90. – Communes à police étatisée. – L'article L. 2216-2 du Code général des collectivités territoriales a posé le principe de la responsabilité civile de la commune, quel que soit le statut des agents qui y concourent. Mais le même texte prévoit expressément que la responsabilité civile de la commune peut être atténuée à due concurrence de la faute commise par un agent de l'État ou du mauvais fonctionnement d'un service placé sous l'autorité de celui-ci. C'est ainsi que le Conseil d'État confirme un arrêt condamnant l'État et la commune à indemniser in solidum la victime de préjudices liés à des atteintes à la tranquillité publique relevant de l'autorité des deux autorités. Tout en mettant à la charge exclusive de la commune la part du préjudice lié au bruit, à raison de la faute commise par le maire dans l'exercice de son pouvoir de police relatif à la répression des bruits de voisinage (CE, 27 juill. 2005, n° 257394 préc. supra n° 40).
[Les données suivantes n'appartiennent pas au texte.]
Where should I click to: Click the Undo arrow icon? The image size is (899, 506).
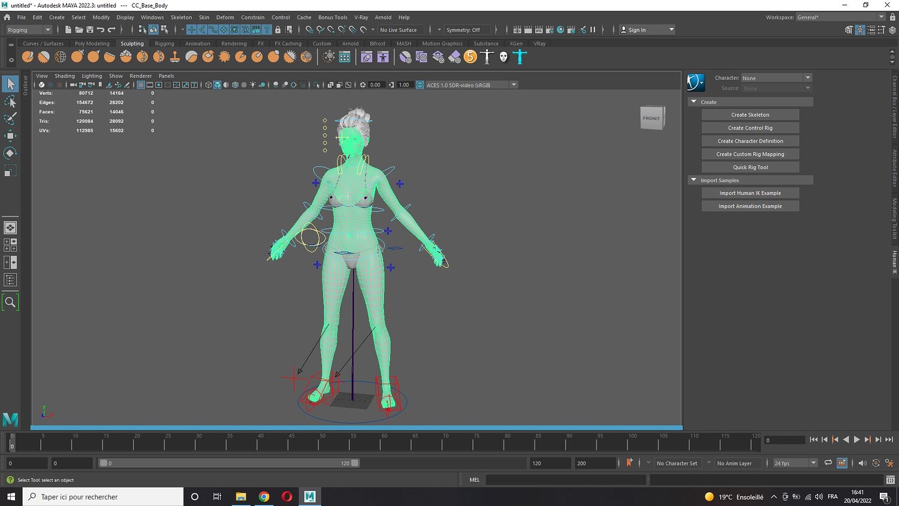101,30
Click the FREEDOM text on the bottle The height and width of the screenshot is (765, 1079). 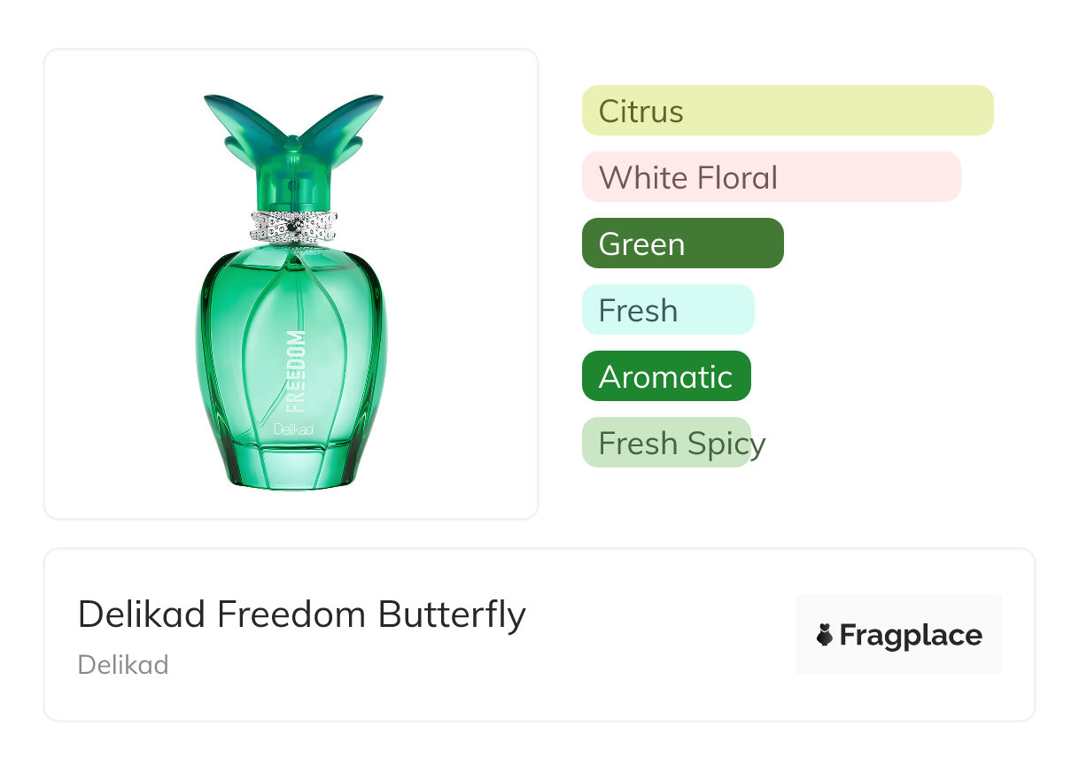pos(297,371)
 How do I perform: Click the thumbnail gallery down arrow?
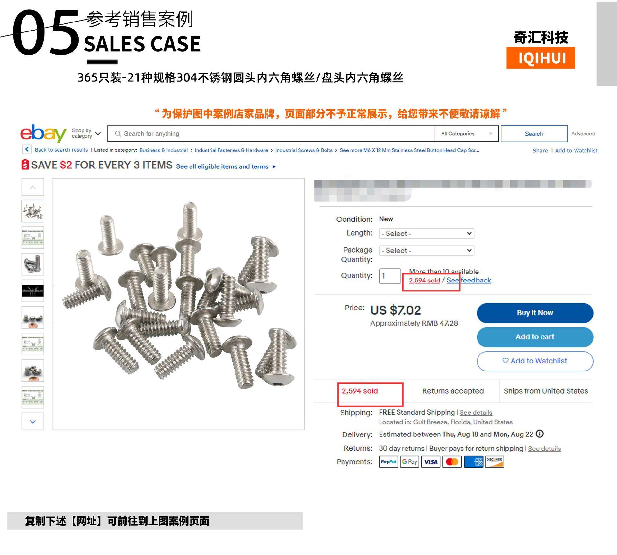pos(33,421)
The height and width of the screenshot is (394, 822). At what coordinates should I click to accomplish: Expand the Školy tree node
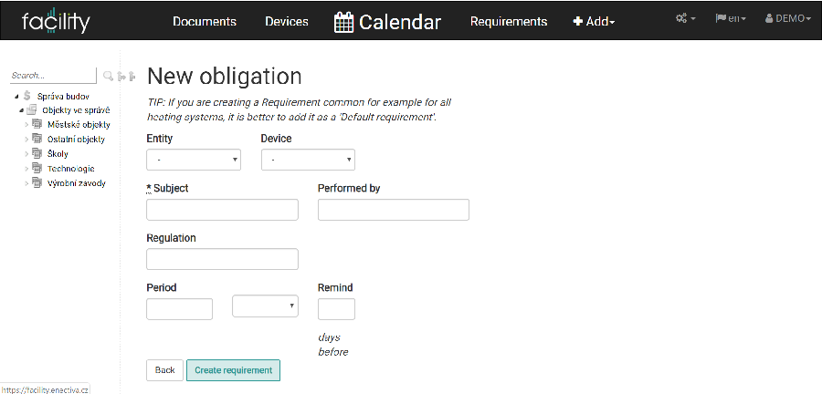click(26, 154)
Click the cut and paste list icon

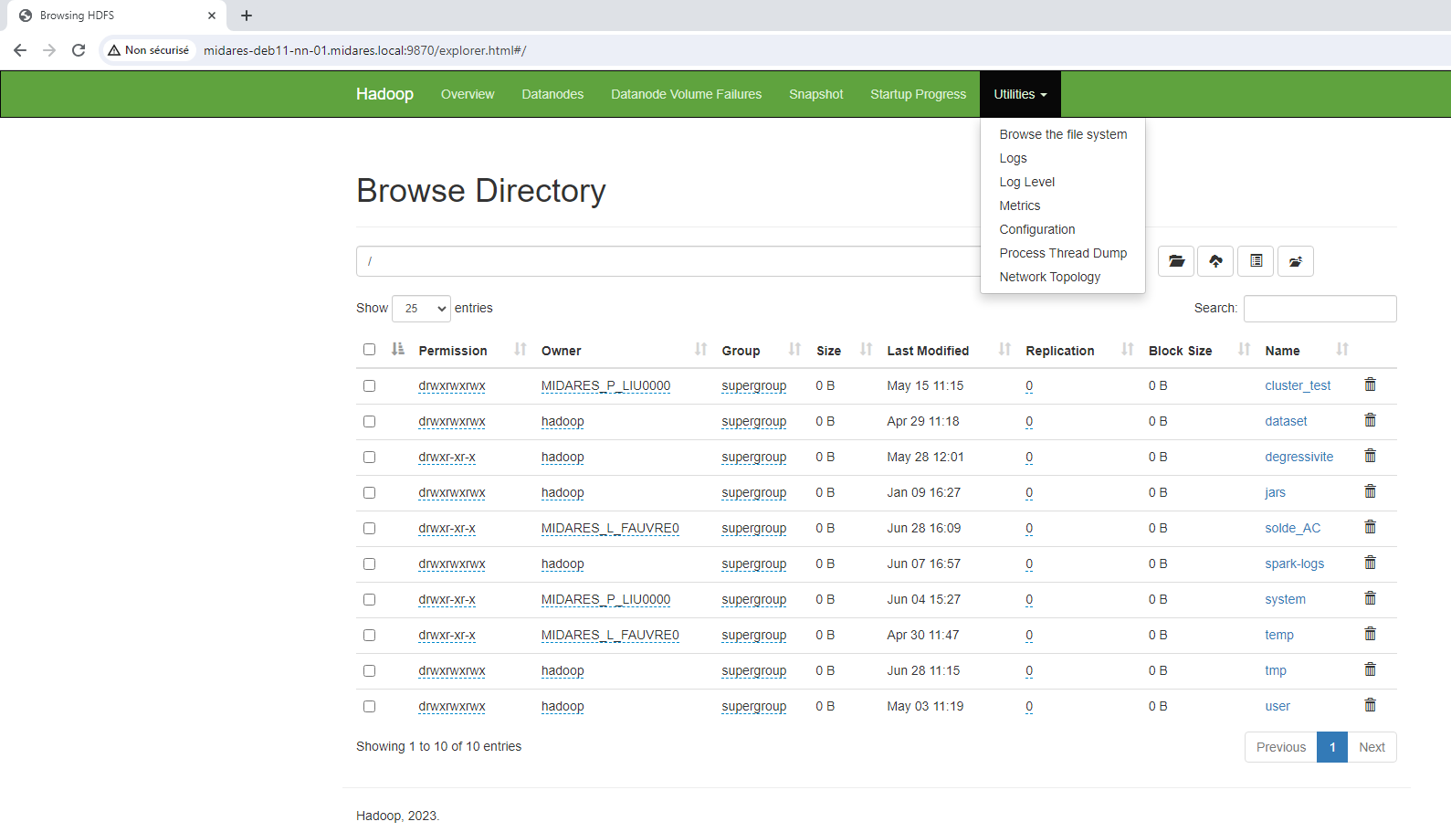point(1256,261)
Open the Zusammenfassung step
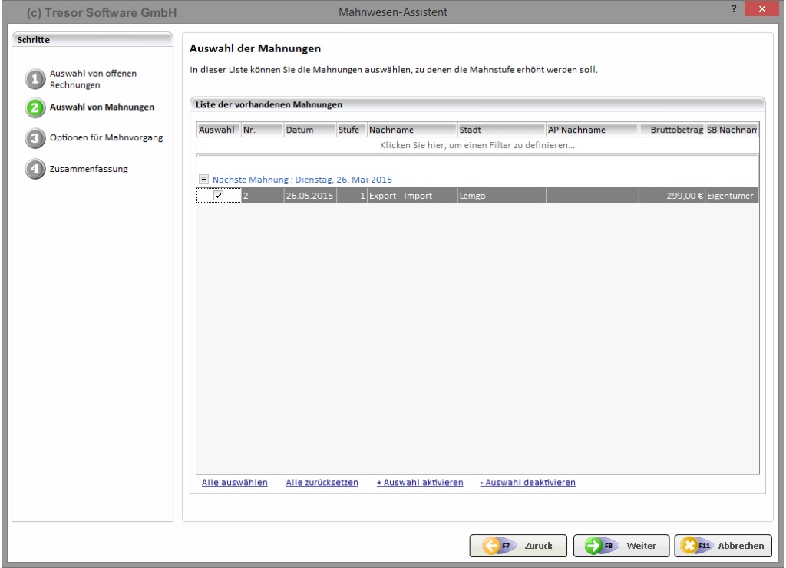The height and width of the screenshot is (568, 786). click(x=88, y=169)
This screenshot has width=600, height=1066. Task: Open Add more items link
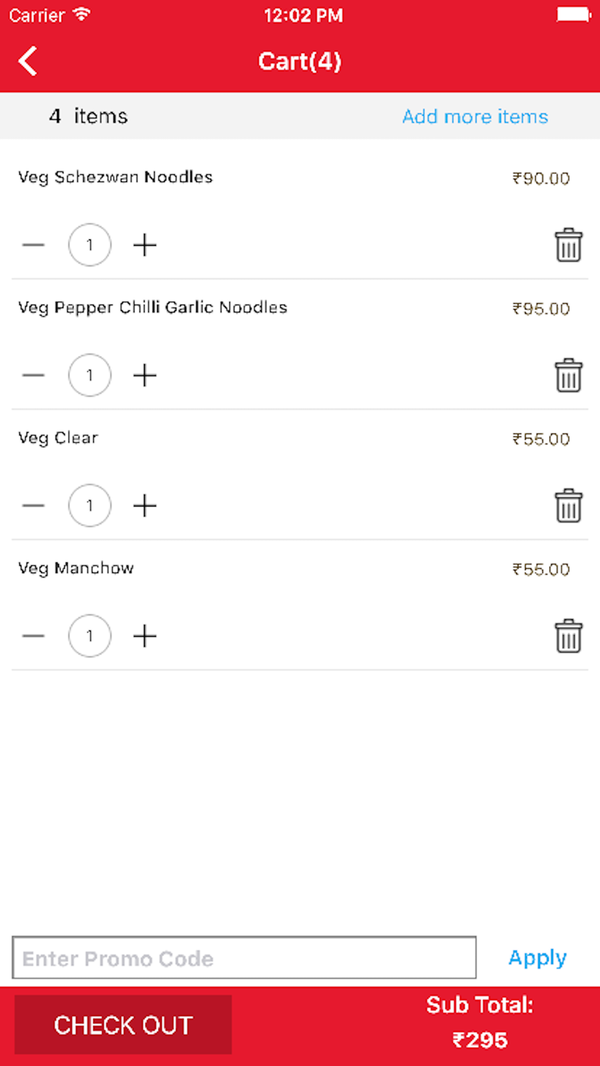tap(475, 116)
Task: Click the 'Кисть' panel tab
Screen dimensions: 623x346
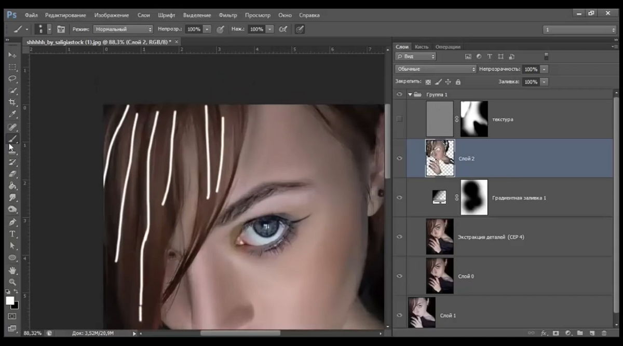Action: click(422, 47)
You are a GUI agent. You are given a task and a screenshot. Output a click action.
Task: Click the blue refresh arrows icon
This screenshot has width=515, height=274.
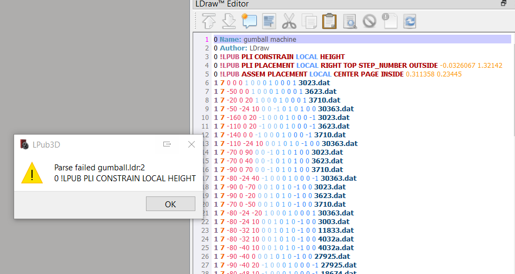point(410,22)
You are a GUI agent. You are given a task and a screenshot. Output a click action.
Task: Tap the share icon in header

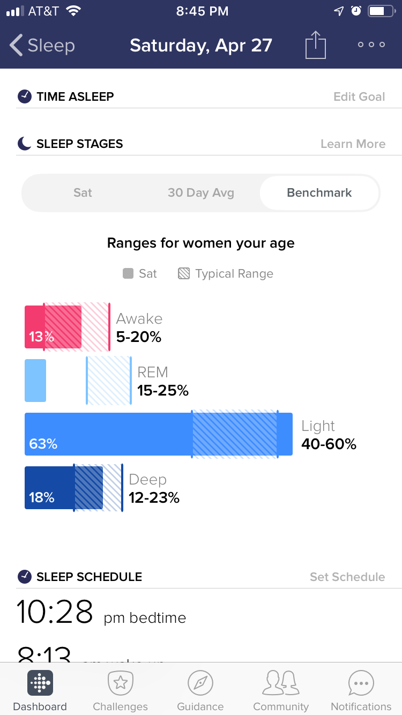(x=316, y=44)
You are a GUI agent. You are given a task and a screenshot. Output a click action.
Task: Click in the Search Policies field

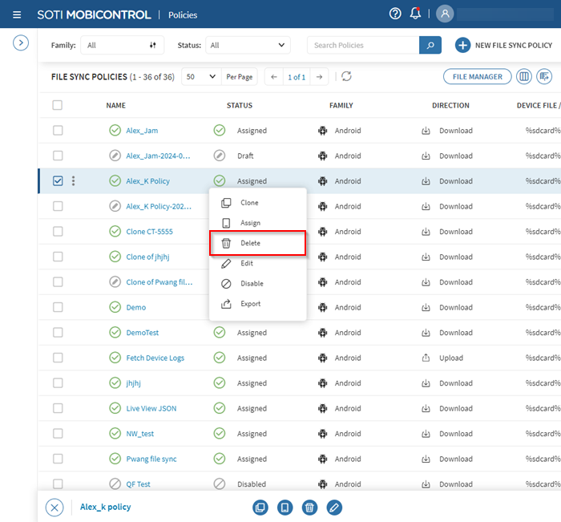362,46
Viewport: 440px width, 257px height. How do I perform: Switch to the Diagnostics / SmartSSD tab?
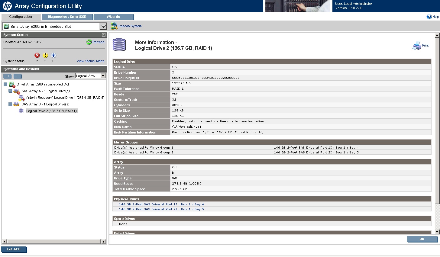pyautogui.click(x=67, y=17)
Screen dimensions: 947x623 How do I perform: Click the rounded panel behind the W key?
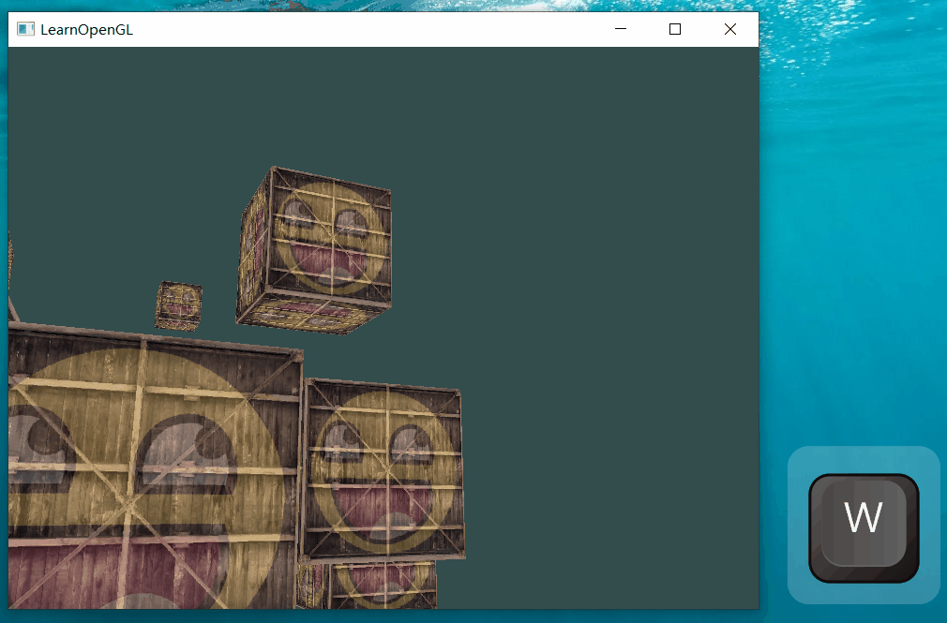coord(806,464)
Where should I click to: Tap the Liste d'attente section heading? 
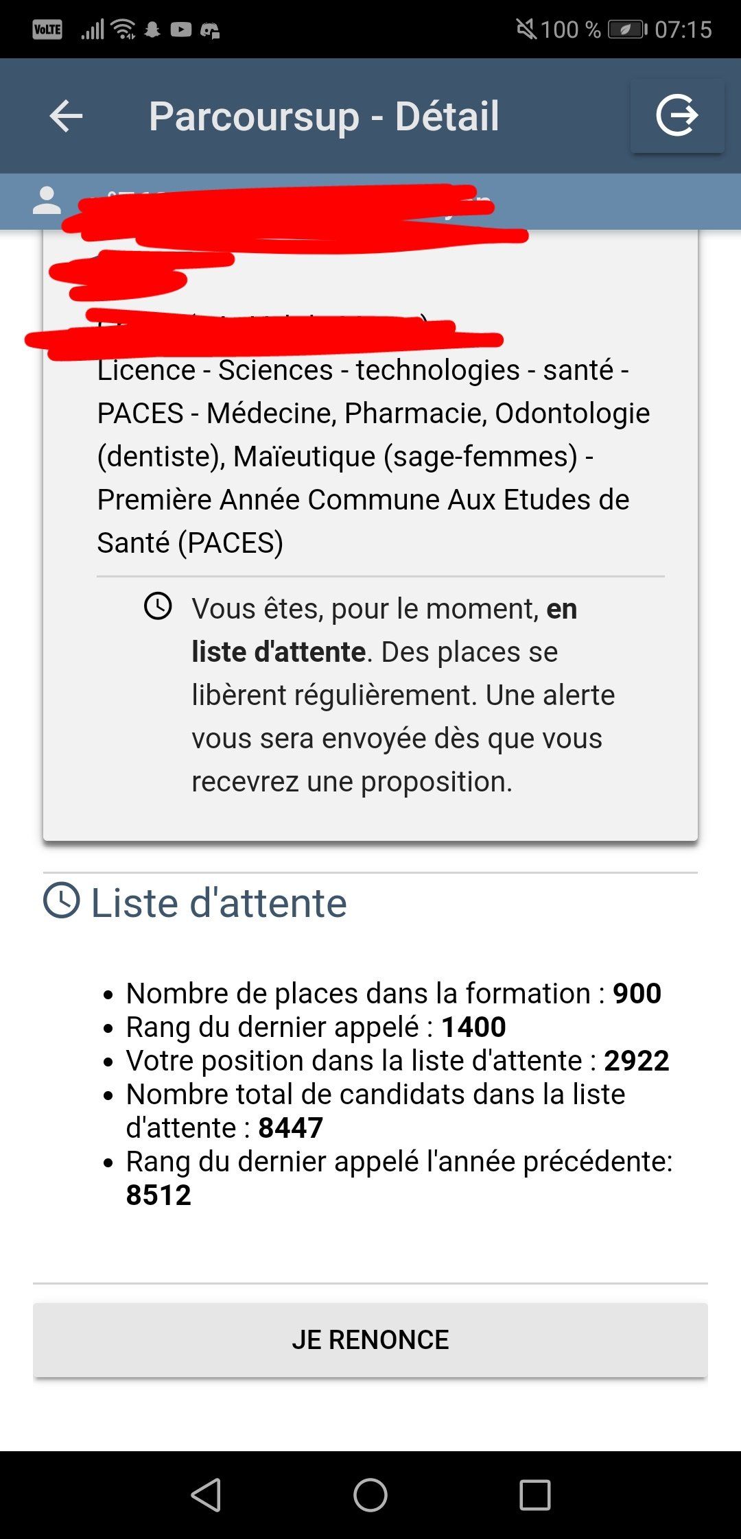218,903
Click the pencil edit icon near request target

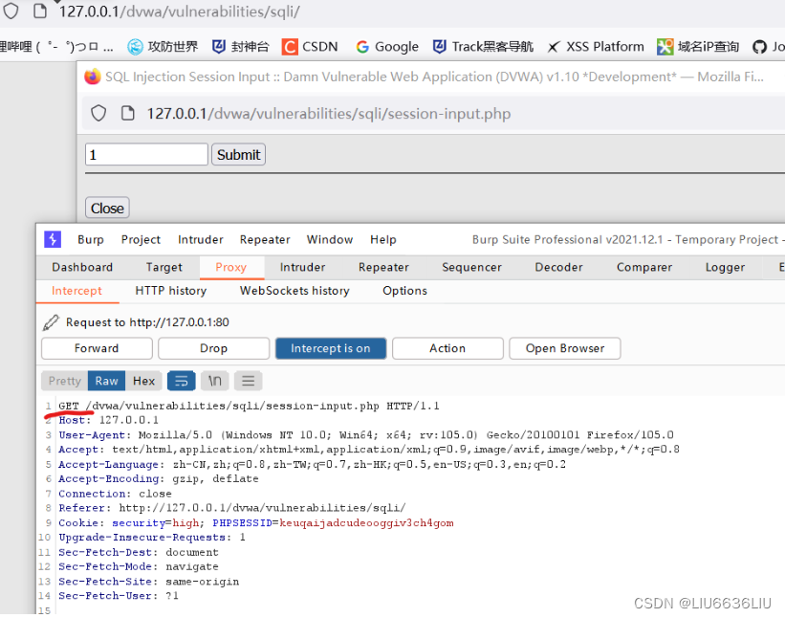(52, 321)
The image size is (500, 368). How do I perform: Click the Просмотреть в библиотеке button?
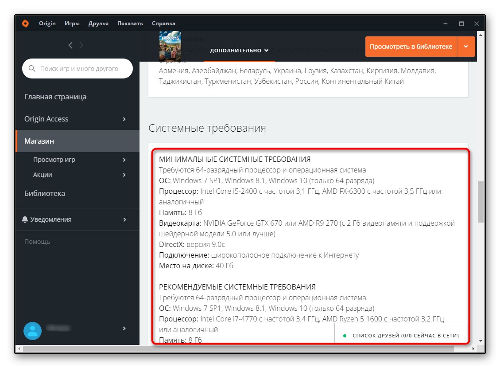(411, 46)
Cependant, la responsabilité de l'État ne peut être engagée que si elle a été mise en cause, soit par la commune, soit par la victime du dommage. Si la victime n'a pas dirigé son action conjointement contre la commune et l'État, la commune devra se retourner contre l'État pour être garantie par lui de tout ou partie des réparations mises à sa charge. À défaut d'exercer cette action, elle demeurera seule et définitivement responsable du dommage.

91. – Autres collectivités. – L'article L. 2216-2 du Code général des collectivités territoriales) ne s'applique pas seulement à l'État, mais à toute personne morale de droit public.

Dans un certain nombre d'hypothèses, les services municipaux de police peuvent se trouver aidés ou remplacés, pour l'accomplissement de tâches matérielles, par les services d'une autre collectivité territoriale. Ainsi en va-t-il, par exemple, des services de lutte contre l'incendie.

Si le principe général retenu par la jurisprudence est celui de la responsabilité exclusive de la commune (CE, 19 mars 1982, n° 18744), cette solution sera infléchie dans le sens de la possibilité d'une action récursoire fondée sur la faute de l'autre collectivité.

92. – Responsabilité de l'État en cas d'attroupements ou de rassemblements armés ou non armés. – L'État est civilement responsable des dégâts et dommages résultant des crimes et délits commis, à force ouverte ou par violence, par des attroupements ou rassemblements armés ou non armés, soit contre les personnes, soit contre les biens. Toutefois, il peut exercer une action récursoire contre la commune lorsque la responsabilité de celle-ci se trouve engagée (CGCT, art. L. 2216-3. – V. Fasc. 111).

VIII. – Prévention de la délinquance

93. – Généralités. – La loi n° 2007-297 du 5 mars 2007 (V. supra n° 1) déclare dans son article 1er : « Le maire anime, sur le territoire de la commune, la politique de prévention de la délinquance et en coordonne la mise en œuvre ». On a pu écrire à ce propos que le législateur a voulu « faire du maire le pivot de la politique de prévention dans la commune ».

C'est ainsi notamment que le maire se voit investi d'un pouvoir de prévention à l'égard des mineurs : il peut proposer un accompagnement parental ou lorsque des faits sont susceptibles de porter atteinte au bon ordre, à la sûreté, à la sécurité ou à la salubrité publiques procéder a à un rappel à l'ordre d'un mineur. À cet effet, les échanges d'informations entre le maire et les

services de l'État sont développés (V. supra n° 17). Il est assisté d'un conseil pour les droits et devoirs des familles et l'accompagnement parental. Dans les communes de plus de 10 000 habitants ou dans celles comprenant une zone urbaine sensible, le maire préside le conseil local de sécurité et de prévention de la délinquance.

Pour plus de détails, voir Fasc. 123-15.